ショック療法的に身体を叩き起こすようなイメージです。
- 3~5回が限界重さで、2~5セット、セット間休憩3分。
- スクワット、デッドリフト、ベンチプレスなどのコンパウンド種目中心。
筋パワーアップトレーニング
最大筋力を瞬間的に発揮出せるように全身を連動させます。
反動動作の練習になり、専門的にはSSC(ストレッチショートニングサイクル)という各筋の伸張反射を誘発させます。
- スピードアップが目的なら最大筋力の50%以下、筋パワーアップが目的なら最大筋力の70%くらいの重量を使って、最大スピードで反復。回数は3~5回、セット間休憩は3分以上。

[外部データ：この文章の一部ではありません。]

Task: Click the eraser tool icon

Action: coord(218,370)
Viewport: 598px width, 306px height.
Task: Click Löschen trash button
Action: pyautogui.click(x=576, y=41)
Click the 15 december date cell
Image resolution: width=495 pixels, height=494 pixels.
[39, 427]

- 最大速度で反復するスクワット、デッドリフト、オーバーヘッドプレス。スラスターやプッシュプレス、スイングなどのセミクイックリフト、パワークリーンやパワースナッチなどのウエイトリフティング、自体重で早く身体を動かすラダードリルやプライオメトリクスなど。
さいごに
筋トレで付けた筋肉が「使えない筋肉」で、スポーツで付けた筋肉は「使える筋肉」という偏見が無茶苦茶な話であるということがお分かり頂けたかと思います。
どのように発達させようが、筋組織に何の差もありません。
要は特異性なので「何を目的に筋肉を鍛えたか」、いいかえれば「何のために身体を動かしたか」による差に過ぎないのです。
ボディビルダーは究極の筋肥大を競う競技で勝つことを目標にしています。
大きくすることが目的です。
全身連携のトレーニングに時間を割く暇なんてありません。
筋を目立たせるために、どの競技以上にも食事管理も徹底しています。
そもそも目的が違うので、スポーツができないから「使えない筋肉」と揶揄すること自体ナンセンスです。
逆に他のスポーツ選手に「その筋肉じゃボディビルはできないよ~、情けない筋肉だな~」と揶揄しないでしょ?
だって究極の筋肥大を目的に競技してないですから。
健康を目的にするなら、すべてのトレーニングを満遍なく行うことが大切です。
それなりの筋サイズ、それなりの筋力、それなりの筋パワーがなければ、あちこちが痛くなったり、とっさのときに転倒してしまったり、生活習慣病にかかってしまったりします。
スポーツパフォーマンスを高めたいなら、まずケガをしない身体作りを目標にしましょう。
ケガしないためには正しい関節機能を身体に身に付けさせないといけません。
そのためにはやはり筋肥大も筋力アップも筋パワーアップもすべてが必要なのです。
競技練習で技術を磨きながら、並行して別の時間に身体を鍛えるのはもはや当たり前です。
この記事で「使える使えない筋肉神話」に終止符を打っていただければ幸いです。
最後までお読みいただき、ありがとうございました。